Problem details ▸
Only lines with the word "verringern" belong in the answer; copy them from the records below.

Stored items

-------------------------

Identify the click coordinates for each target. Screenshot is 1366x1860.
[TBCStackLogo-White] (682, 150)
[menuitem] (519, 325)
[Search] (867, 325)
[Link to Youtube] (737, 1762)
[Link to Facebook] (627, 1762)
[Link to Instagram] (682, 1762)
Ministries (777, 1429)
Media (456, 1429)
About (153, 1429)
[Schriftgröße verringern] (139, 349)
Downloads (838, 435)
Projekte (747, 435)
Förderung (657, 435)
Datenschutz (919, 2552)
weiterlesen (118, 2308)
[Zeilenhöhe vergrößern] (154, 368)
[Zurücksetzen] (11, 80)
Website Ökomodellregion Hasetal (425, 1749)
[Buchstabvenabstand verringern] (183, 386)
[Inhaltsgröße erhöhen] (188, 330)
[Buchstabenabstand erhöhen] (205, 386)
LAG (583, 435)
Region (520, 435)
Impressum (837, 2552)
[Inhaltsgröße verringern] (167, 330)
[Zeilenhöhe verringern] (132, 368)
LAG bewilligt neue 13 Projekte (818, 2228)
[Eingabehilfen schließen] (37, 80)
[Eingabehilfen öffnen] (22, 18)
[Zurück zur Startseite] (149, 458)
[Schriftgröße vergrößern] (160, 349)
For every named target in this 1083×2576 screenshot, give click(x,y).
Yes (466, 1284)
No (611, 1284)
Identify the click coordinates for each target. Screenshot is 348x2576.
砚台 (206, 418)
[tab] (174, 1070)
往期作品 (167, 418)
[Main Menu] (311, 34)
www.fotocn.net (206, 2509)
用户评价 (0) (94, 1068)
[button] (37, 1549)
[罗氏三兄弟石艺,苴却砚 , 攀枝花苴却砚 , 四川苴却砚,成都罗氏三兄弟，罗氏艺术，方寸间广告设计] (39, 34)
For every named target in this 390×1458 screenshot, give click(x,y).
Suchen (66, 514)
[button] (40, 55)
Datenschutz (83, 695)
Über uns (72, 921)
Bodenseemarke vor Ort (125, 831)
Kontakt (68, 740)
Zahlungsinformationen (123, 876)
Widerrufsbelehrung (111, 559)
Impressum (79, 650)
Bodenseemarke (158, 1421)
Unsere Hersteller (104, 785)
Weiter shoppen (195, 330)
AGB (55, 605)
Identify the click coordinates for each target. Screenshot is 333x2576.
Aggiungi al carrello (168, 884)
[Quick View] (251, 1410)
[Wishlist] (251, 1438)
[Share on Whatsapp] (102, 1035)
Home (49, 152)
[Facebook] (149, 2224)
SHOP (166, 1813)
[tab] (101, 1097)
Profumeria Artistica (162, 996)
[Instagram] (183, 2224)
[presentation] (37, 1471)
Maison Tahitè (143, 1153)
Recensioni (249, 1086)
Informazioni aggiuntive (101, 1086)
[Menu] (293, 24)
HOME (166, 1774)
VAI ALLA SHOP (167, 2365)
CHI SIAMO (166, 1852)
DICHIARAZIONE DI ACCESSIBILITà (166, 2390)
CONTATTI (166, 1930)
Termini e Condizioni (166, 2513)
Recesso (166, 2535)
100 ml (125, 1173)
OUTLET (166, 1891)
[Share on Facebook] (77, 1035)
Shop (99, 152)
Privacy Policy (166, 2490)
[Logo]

-------------------------

Reply to the task ▸
[Schriftgröße verringern] (139, 349)
[Buchstabvenabstand verringern] (183, 386)
[Inhaltsgröße verringern] (167, 330)
[Zeilenhöhe verringern] (132, 368)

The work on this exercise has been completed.